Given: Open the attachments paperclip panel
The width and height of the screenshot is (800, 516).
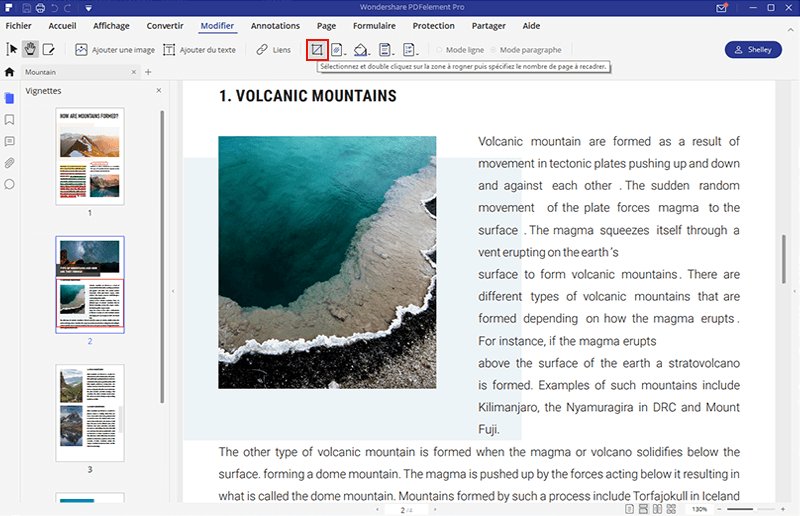Looking at the screenshot, I should click(x=10, y=163).
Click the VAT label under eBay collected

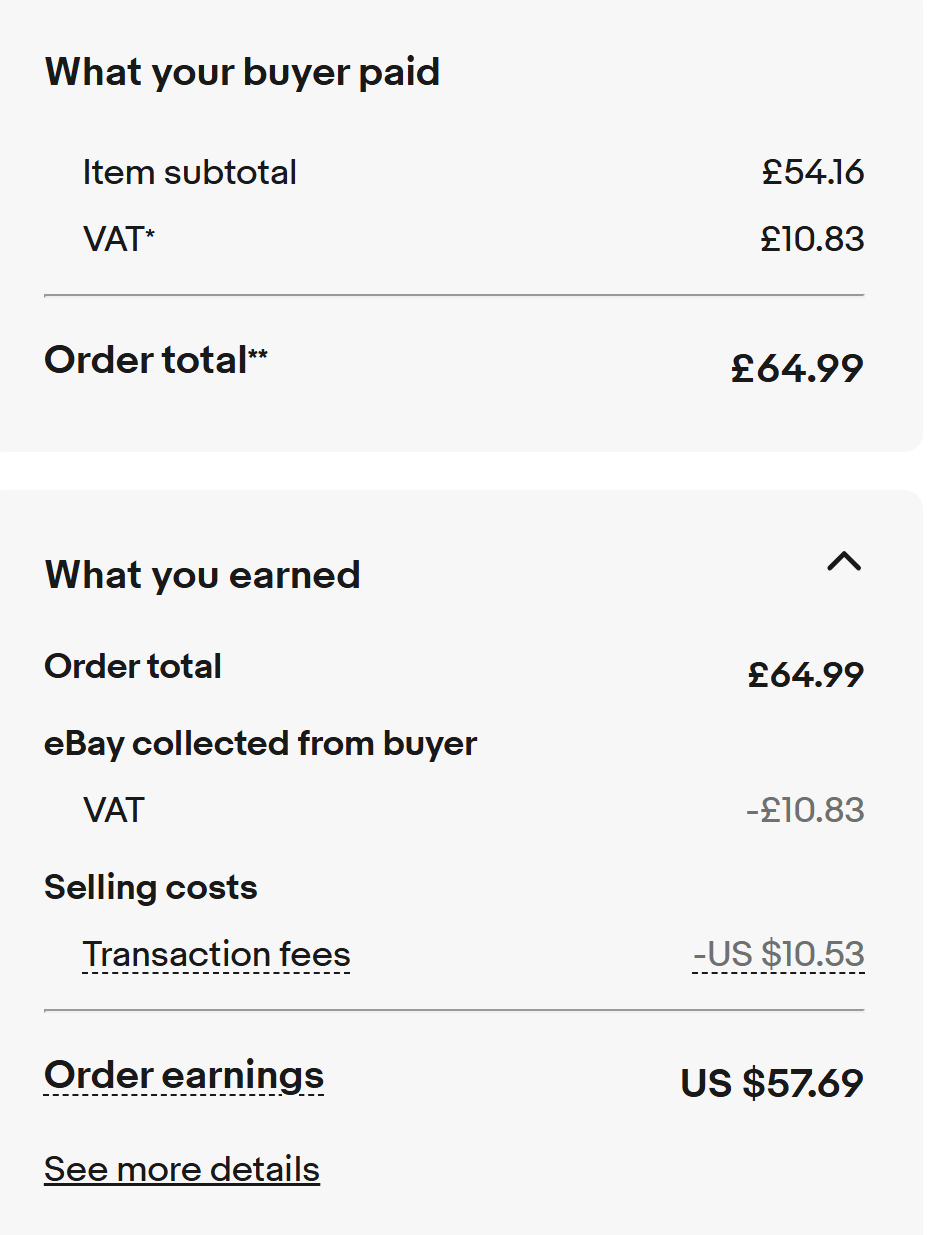tap(114, 809)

——————————

[What to produce] Could you output the entire listing verbatim while omitting its pictures?

[Worked solution]
Given: Open the attachments paperclip panel
The width and height of the screenshot is (800, 516).
Looking at the screenshot, I should click(x=10, y=163).
Click the VAT label under eBay collected

tap(114, 809)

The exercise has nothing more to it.